** Information given follows **

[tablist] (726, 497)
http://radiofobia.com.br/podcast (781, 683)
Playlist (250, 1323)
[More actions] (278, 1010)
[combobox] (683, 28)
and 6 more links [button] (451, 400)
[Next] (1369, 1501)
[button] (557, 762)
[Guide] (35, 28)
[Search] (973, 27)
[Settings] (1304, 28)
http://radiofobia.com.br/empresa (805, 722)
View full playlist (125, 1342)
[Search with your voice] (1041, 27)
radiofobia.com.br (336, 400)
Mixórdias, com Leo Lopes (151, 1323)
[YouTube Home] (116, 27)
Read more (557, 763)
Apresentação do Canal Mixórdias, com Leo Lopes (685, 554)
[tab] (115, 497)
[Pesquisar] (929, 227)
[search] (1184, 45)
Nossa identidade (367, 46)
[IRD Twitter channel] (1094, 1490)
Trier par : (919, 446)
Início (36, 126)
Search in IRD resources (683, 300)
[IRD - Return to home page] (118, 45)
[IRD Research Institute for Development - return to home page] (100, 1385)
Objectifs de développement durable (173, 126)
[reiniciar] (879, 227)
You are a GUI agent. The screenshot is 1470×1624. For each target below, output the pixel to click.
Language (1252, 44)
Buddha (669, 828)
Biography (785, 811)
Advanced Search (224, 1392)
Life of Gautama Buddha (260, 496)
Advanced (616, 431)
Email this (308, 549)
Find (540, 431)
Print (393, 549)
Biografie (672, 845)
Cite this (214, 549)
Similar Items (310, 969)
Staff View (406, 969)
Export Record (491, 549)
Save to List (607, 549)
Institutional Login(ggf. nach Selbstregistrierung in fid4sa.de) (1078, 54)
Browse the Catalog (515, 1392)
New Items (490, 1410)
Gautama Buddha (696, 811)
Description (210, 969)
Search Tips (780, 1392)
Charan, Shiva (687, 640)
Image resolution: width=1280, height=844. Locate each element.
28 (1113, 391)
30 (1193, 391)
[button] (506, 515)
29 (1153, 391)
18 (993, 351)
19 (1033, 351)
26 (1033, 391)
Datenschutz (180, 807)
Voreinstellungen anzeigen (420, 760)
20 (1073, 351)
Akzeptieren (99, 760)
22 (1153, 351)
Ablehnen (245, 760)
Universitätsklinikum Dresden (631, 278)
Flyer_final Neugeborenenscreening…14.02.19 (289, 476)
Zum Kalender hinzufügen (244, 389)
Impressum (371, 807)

** End of Information given **

#### Directions for this task:
Given the records above, reproduce precisely and only the lines between the line holding "19 (1033, 351)" and the line holding "Zum Kalender hinzufügen (244, 389)", inclusive.

#### Exercise output:
19 (1033, 351)
26 (1033, 391)
Datenschutz (180, 807)
Voreinstellungen anzeigen (420, 760)
20 (1073, 351)
Akzeptieren (99, 760)
22 (1153, 351)
Ablehnen (245, 760)
Universitätsklinikum Dresden (631, 278)
Flyer_final Neugeborenenscreening…14.02.19 (289, 476)
Zum Kalender hinzufügen (244, 389)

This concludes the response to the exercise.